Around East London many homes had gone, displacing families and changing forever the uniformity and neatness of the terraced streets. The borough of Stepney, where the St Katharine and London Docks were located, had lost almost 11,000 houses, a third of its total. It was a similar story in Poplar, the borough that included the West India, East India and Millwall Docks. Fifteen per cent of Southwark, which included the Surrey Commercial Docks, had been devastated. A priority of the government, the London County Council and local borough councils was to rehouse those who had been displaced by bombing. Initially, temporary prefabricated (‘prefab’) homes were produced and erected while longer-term solutions were considered. In many cases the permanent answer was for the LCC to take over devastated areas and create new, modern estates of social housing designed by its architects.

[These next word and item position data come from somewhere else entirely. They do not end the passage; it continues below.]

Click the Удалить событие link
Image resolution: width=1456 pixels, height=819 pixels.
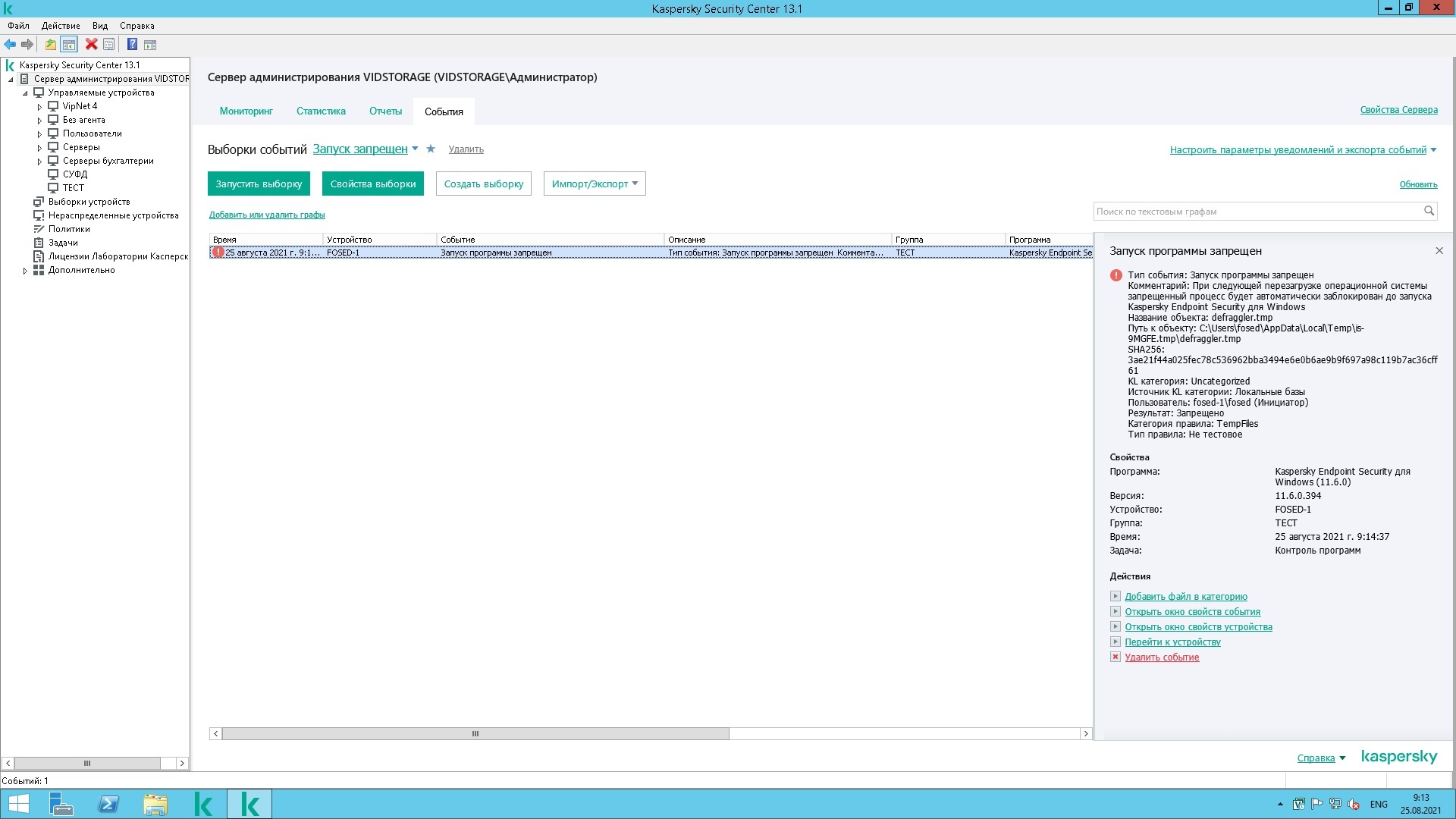[x=1161, y=657]
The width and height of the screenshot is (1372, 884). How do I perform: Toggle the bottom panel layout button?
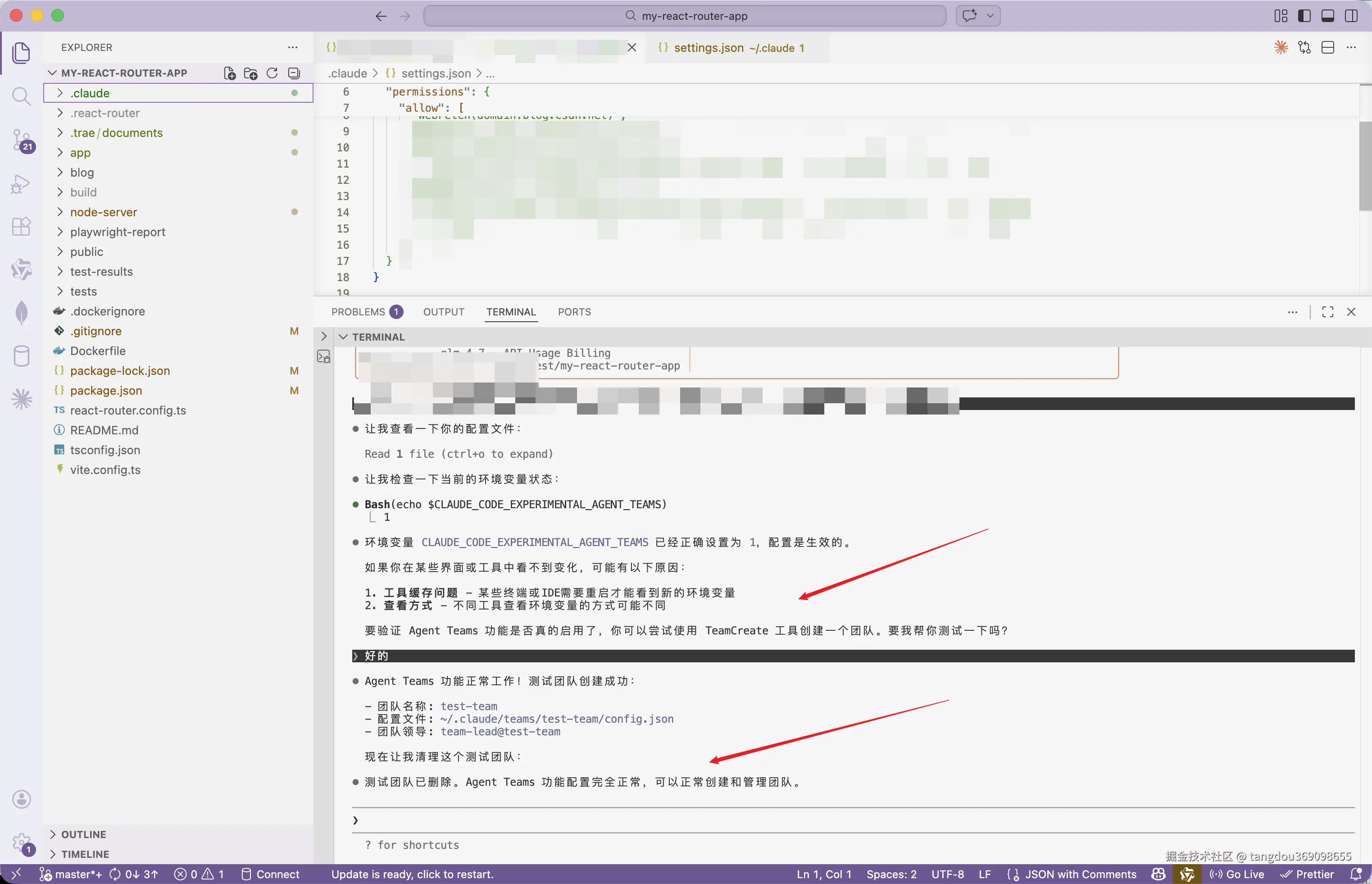pos(1328,16)

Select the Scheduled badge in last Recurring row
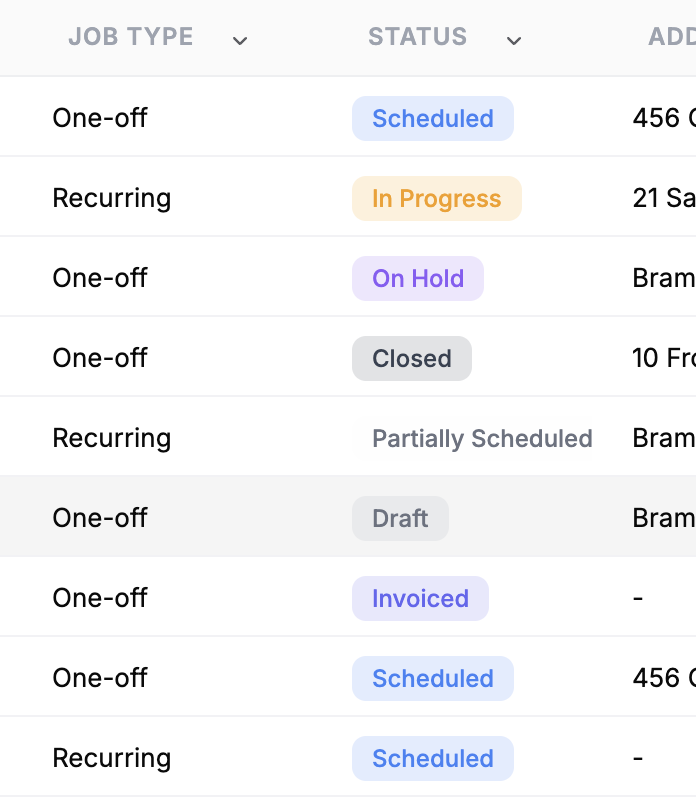coord(433,759)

In 1943 the LCC’s architect, J.H. Forshaw, together with Patrick Abercrombie, professor of town planning at University College, produced the County of London Plan, followed in 1944 by Abercrombie’s Greater London Plan, and some parts of these two documents formed the basis of planning in post-war London for the next thirty years. Following their ideas, new satellite towns were proposed between 20 and 30 miles from the centre of London, with the Green Belt separating the main city from the satellites. During the period of 1947–48 the new towns of Stevenage, Crawley, Hemel Hempstead, Harlow, Hatfield, Welwyn Garden City, Basildon and Bracknell began to be built or expanded. Despite the best intentions of the planners and architects, the result of the new housing estates and satellite towns was to disperse East End communities far and wide.
Many of those who worked in the docks moved out of their traditional areas in the East End and around Rotherhithe, breaking links that had existed for generations. In some cases they were demobbed servicemen who preferred to find a new career. Others continued to work in the Port but found family accommodation away from the East End, perhaps in Essex or north Kent, taking advantage of the availability of motor cars and motorbikes.